美しい夕焼けになりました。風がここちよい夕暮れです。
For Isolated Urticaria, Skip the Steroids NEJM 2017年6月9日記事
非常に権威のある雑誌に出ました。簡単にまとめると、急に蕁麻疹が出て、かつ、唇やマブタの腫れ、などの皮膚以外の症状がない方で皮疹が出てから24時間以内に、救急を受診した患者さんを対象に抗ヒスタミン剤のレボセチリジン(日本での商品名ザイザル)にステロイドであるプレドニゾン(1日40㎎4日間)を併用した群と併用しない群を比較した試験の結果が報告されています。結果はストロイドを一緒に使うメリットはなかったとのことです。

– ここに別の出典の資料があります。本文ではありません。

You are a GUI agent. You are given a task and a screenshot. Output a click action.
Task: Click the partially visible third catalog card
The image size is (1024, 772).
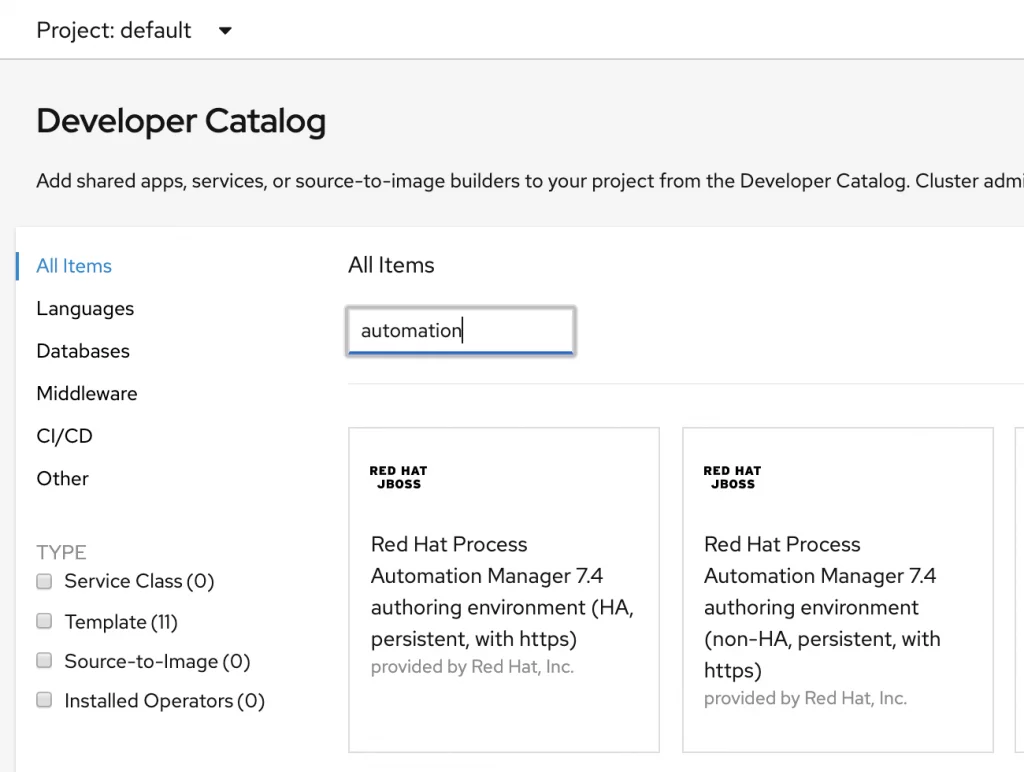point(1019,590)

新しい抗ヒスタミン剤はとても優秀です。効果が高く、眠気などの副作用が軽いのです(初期の抗ヒスタミン剤である、ポララミン、ホモクロミン、アタラックス、ペリアクチン、などはウイスキーを1-2フィンガー飲んだのと同じような影響が脳に出ます。米国では車の運転を禁止している州も少なくありません)。ですからまずは新しい抗ヒスタミン剤を飲むのが蕁麻疹の治療の原則です。セレスタミンというお薬が良く処方されますが、これはベタメタゾンというステロイドとd-クロルフェニラミンマレイン酸塩ステロイドと古い抗ヒスタミン剤の合剤です。少なくても抗ヒスタミン剤は眠くならない新しいタイプのものがおすすめですし、どうしてもステロイドが欲しければきちんとした量を別に処方してもらったほうがいいでしょう(わたしは皮膚科医になった30年、急性のじんましんにステロイドを出したことは一度もありません)。蕁麻疹に抗ヒスタミン剤の処方がなく、ストロイドのみで効かない=変わった蕁麻疹、として受診される方もいます。まずは適量の抗ヒスタミン剤をすぐ飲む、効かなければ増量して飲む、でたいていはコントロールがつきます。
それでも、
「注射してくれないのか?」とか
「塗り薬はないのか?」とか
とおっしゃる患者さんは少なくありません。なんとなく1-2錠の飲み薬では頼りなく感じるのでしょうか?よくわかります。患者さんにきちんと伝わる説明が大事ですね。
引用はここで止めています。